Monday, September 21, 2009
Okay. So an apology is due for using the word jewbag in my last blog post. I had no idea it was so offensive. I was actually pretty surprised at the massive response I received for my use of the word jewbag. And when I say massive I actually mean two comments on the blog and four emails. Three of those emails came from the same friend (who is Jewish) calling me a Chinese retard and reminding me that I suck at video games. First off...I'm not Chinese and I'm not retarded. As for video games...yeah, I suck at those. The other email was from someone telling me my blog was lame. Oy vey.
So anyways. I'd like to take this moment to publicly apologize to the Jewish community and my readers for the use of the word jewbag.
While I am at it...here are some other long overdue apologies to other Jewish folks.
To the Jewish girl I dated back in HS - I'm sorry about getting you totally drunk on whiskey and then laughing when you puked it up along with the half a pound of M&M's.
To my Jewish ex girlfriends dad - I'm sorry I spilled yellow paint all over the roof and hood of your brand new red truck. Though technically I don't owe you an apology because I paid for the damages by working for you for an entire summer.
To the Jewish girl who was the cousin of my Jewish friend back in 5th grade - I'm sorry we put a dead squirrel in your pocketbook. We thought it would be funny...which it was...to us.
To the Jewish parents of my Jewish friend back in 5th grade - I'm sorry I thew up half a container of Oreo cookies in your kitchen and then cried in the middle of the night because I was ashamed I ate half a box of cookies.
To my Jewish friend from middle school - I'm sorry for all the times we played spin the bottle and I would try to will the bottle to go past me so I wouldn't have to kiss you. Your breath smelled like tuna fish.
To my moms Jewish friend - I'm sorry I yelled at you when you walked in on me while I was pooping. It was my fault. I should have locked the door. Plus it was extra embarrassing because I was reading AARP Magazine.
I think that about covers it. I hope the Jewish community has it in their heart to forgive me. Now lets bust out the white fish salad and all hug.
Friday, September 18, 2009
Someone I know who was born/raised in Upstate NY moved to England less than a year ago for a job. I recently ran into her when she came back to America to visit family and friends and she had the biggest bullshit English accent I've ever heard...and not some wanky Tony Blair accent. I'm talking a full heavy accent where I didn't know what the hell she was saying. So I am taking this time to call her out on this and tell her she's a dick for pulling this stupid stunt.
Oh, and one other thing. Happy Rosh Hashanah to all my Jewbag friends.
Thursday, September 10, 2009
There's a guy I work with a job #2 named Spencer. We call him "The Cummer" because one day he had a table of four sweet 50ish year old women.
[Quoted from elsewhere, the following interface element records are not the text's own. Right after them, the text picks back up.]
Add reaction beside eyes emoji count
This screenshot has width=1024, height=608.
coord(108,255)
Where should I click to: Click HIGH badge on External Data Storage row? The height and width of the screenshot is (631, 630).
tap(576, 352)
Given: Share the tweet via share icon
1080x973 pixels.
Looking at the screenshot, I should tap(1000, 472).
These women were supernice and were very happy with the service Spencer was providing. To show how much they appreciated him, they proceeded to give him a compliment which was meant to be very innocent, but to the deviant ear..it sounded pre-TAY pre-TAY pre-TAY dirty. They said he was a really great server because some servers come too quick. While others never come at all. Some come all the time over and over. But Spencer...he always comes at the right moment every single time.
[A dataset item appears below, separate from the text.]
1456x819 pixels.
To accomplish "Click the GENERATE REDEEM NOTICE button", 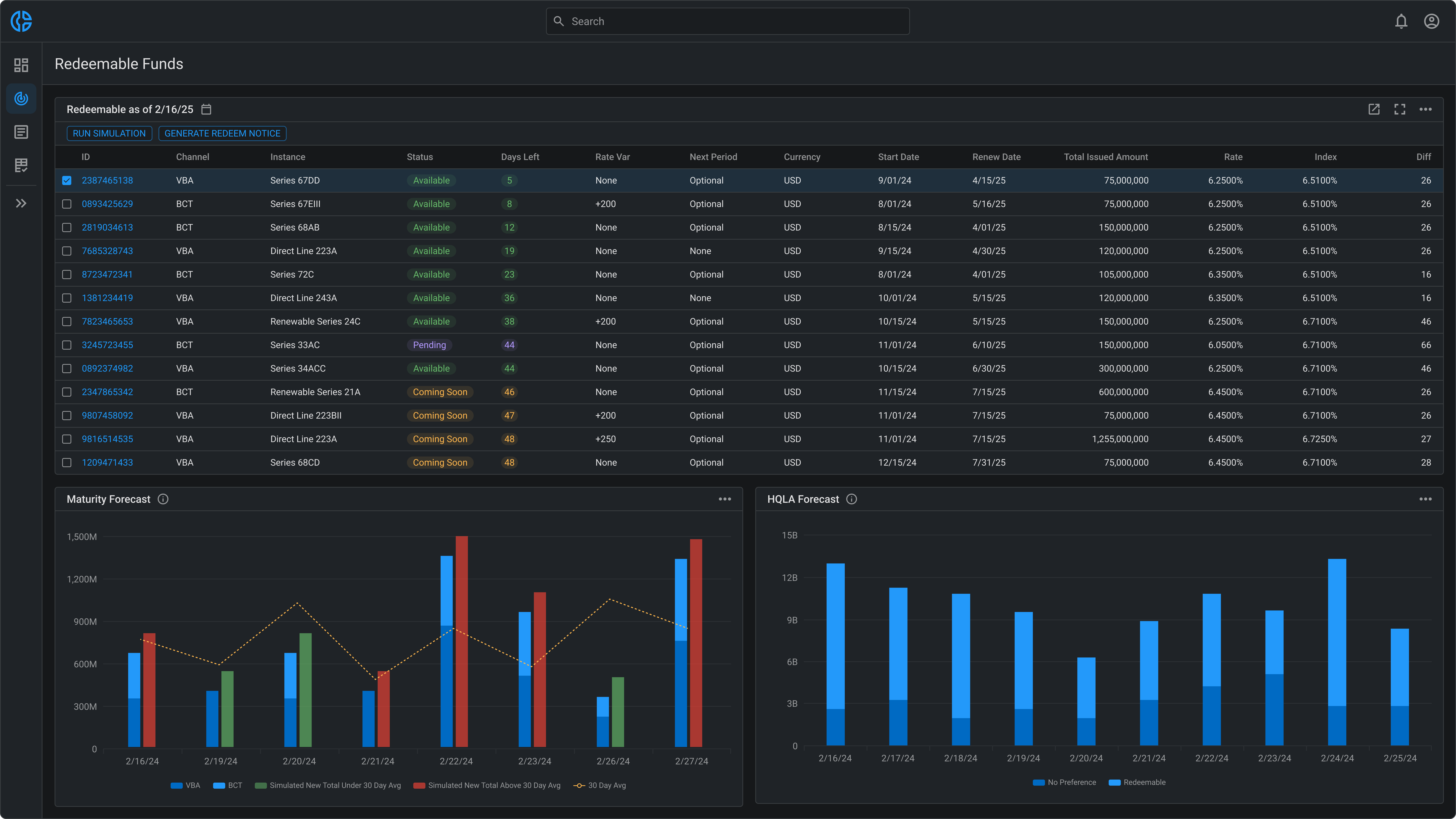I will coord(222,133).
Sidenote: I am laughing my ass off as I write this post. Yeah. I know. I'm immature.
In case you are wondering, my nickname at job #2 is Chuck Norris. Because Bruce Lee was a little too racist.
Wednesday, September 02, 2009
My friend Mark showed at my work today with this awesome turkey/cheddar sandwich complete with chips and Mug root beer for me. I took it outside to eat because it was a beautiful day. That beautiful moment was ruined when the bee's arrived. I swatted at them a few times but those fucking bastards kept coming back. I must have looked like an asshole running around with a turkey sandwich in one hand while swatting at bees with the other. Eventually it became too much to deal with and I ran inside like a coward. The only casualty was some of the cheese from my awesome sandwich. A piece fell out during the melee and was left behind. I love you cheese. You won't be forgotten.